Tomorrow I'll tweak things a bit and see if I can't get them running well in parallel at 175MHz (19.25GH or 200MHz (22GH) before I start messing with putting them in a string. Hopefully by cheeseburger time tomorrow I'll have two boards strung, which should shift the regulator efficiency up 5-10%. Very excited about that.

Today's Porn:

The two green boards are the BM1384 breakout boards. The unwieldy length of multicolored cabling between them is the fairly jankety inter-board comms. I stole one of Novak's USB adapters, which is currently running off my powered metered USB port. The dark board off the right-side breakout is a corner off a dead Garden blade, rehashed slightly as an adjustable-output 30A converter that's drawing power through a USB jack plugged into a dummy socket off my bench power supply. The fan is swiped from a retired AM Cube, just in case. I'm pretty sure it's the wiring causing issues though, probably a pretty noisy environment to be running 1.8V 115200baud UART lines through without shielding.

The crappy getup will be mining at Eligius on the burger donation address (1BURGERAXHH6Yi6LRybRJK7ybEm5m5HwTr) in case anyone wants to see how it behaves overnight. If I have time to get a series string of chips going tomorrow, we'll have the first taste of the Amita, and I'm pretty stoked about that.

Oh hey yeah, I sent you an email about some buck chip options and ideas from the last six hours or so of research and calculation. Think about that for a while and I'm gonna fall asleep.

But yeah the test chip, I think it was at 125MHz and it was definitely submitting shares at about 580mV at one point. Awesome.

Yep. I did some quick calculations and it should only take about 220uF to handle the burst transient tolerably before the regulator can kick in. We had something like 360uF on the output and it still bottomed pretty good. Has to be overcurrent protection kicking in (at about 11A). The new design I'm working on right now (literally) I can set the overcurrent pretty much wherever I want, so I'm gonna make sure it'll be good for those kinds of burst transients. If we start testing higher voltages and frequencies and find that the burst requirement gets worse, I can just take the overcurrent a bit higher with a change of one part. The FETs will be good for a heck of a lot more current than this thing will ever need. We're aiming to make it capable of maxing out a 1.5A port in steady state, which it should hopefully find around 300MHz (16.5GH). I mean, it'd be pretty great if it could do more than that. Since we can do pretty much whatever the heck we want, I'm gonna give it a full range of 600-800mV so you can clock it up to 400MHz if you can keep it cool enough. Whatever.

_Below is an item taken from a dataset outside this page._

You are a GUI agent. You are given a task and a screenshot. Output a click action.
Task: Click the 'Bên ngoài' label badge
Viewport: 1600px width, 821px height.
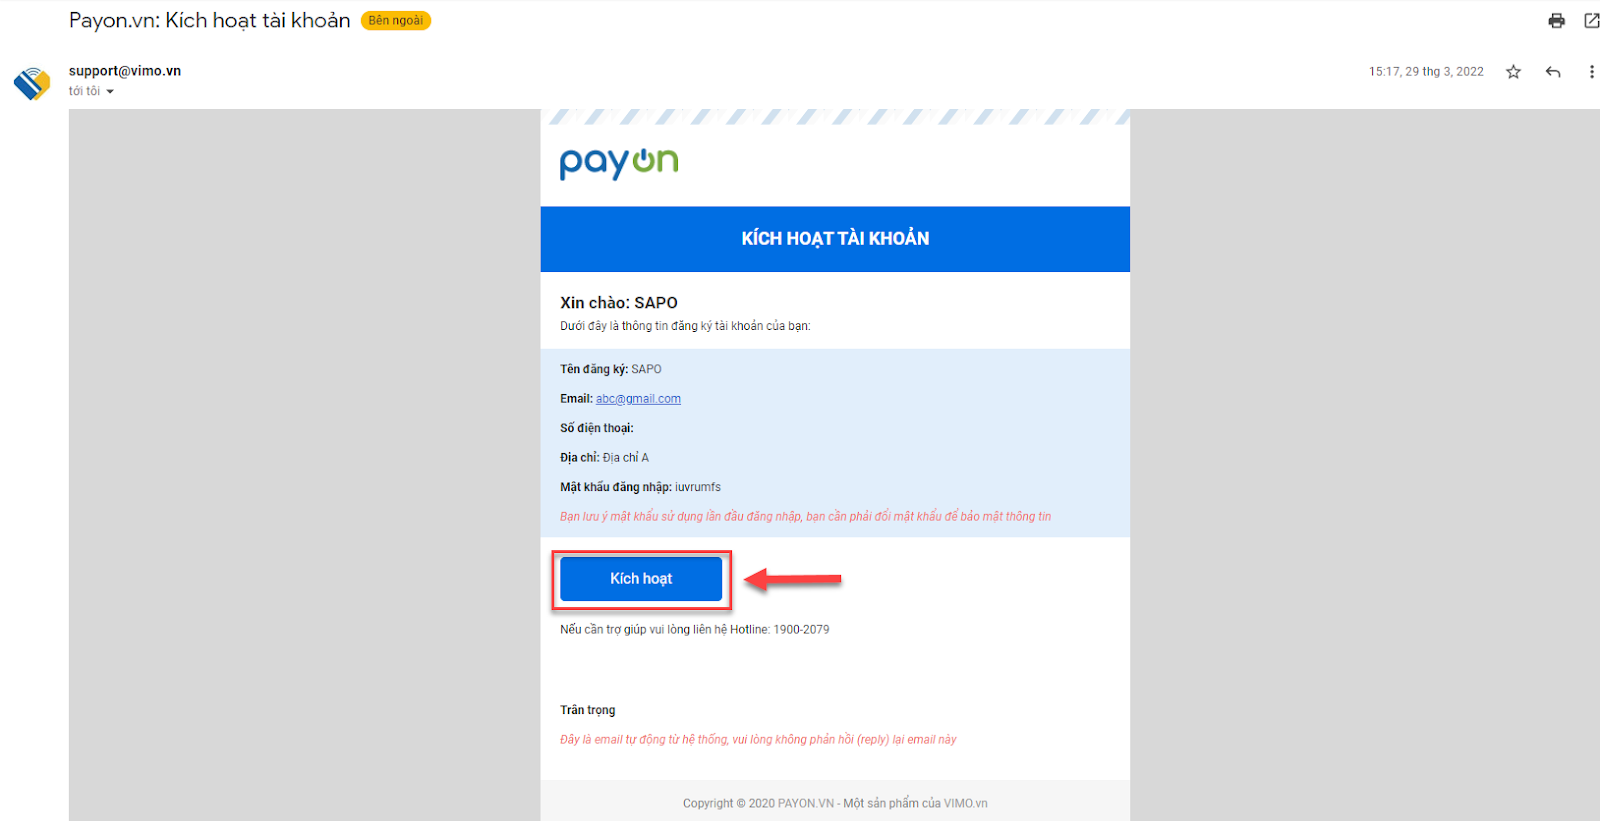[x=396, y=21]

Yeah, the schfifty-three we put on there I think has... 3x 68uF output caps? And it behaved admirably even at starting the chip on about 640mV 250MHz. I didn't test the chip higher than that but I probably will tomorrow. It really wants a higher voltage to run at 300MHz stable anyway. I'm kinda surprised it started at 640. Our homemade regulator (well, except for the inductor) will be about as beefy as a schfifty-three circuit (by which I mean the TPS53355DQP) which has been the favorite of miners for a while now - S1, S2, S3, AM Cube, AM Tube, BTCGarden AMV1, New R-Box and a few other things use 'em without any problems. But they're like five bucks per chip. I can build an equivalent non-monolithic circuit for under $2 in silicon, with better power dissipation since it's less dense.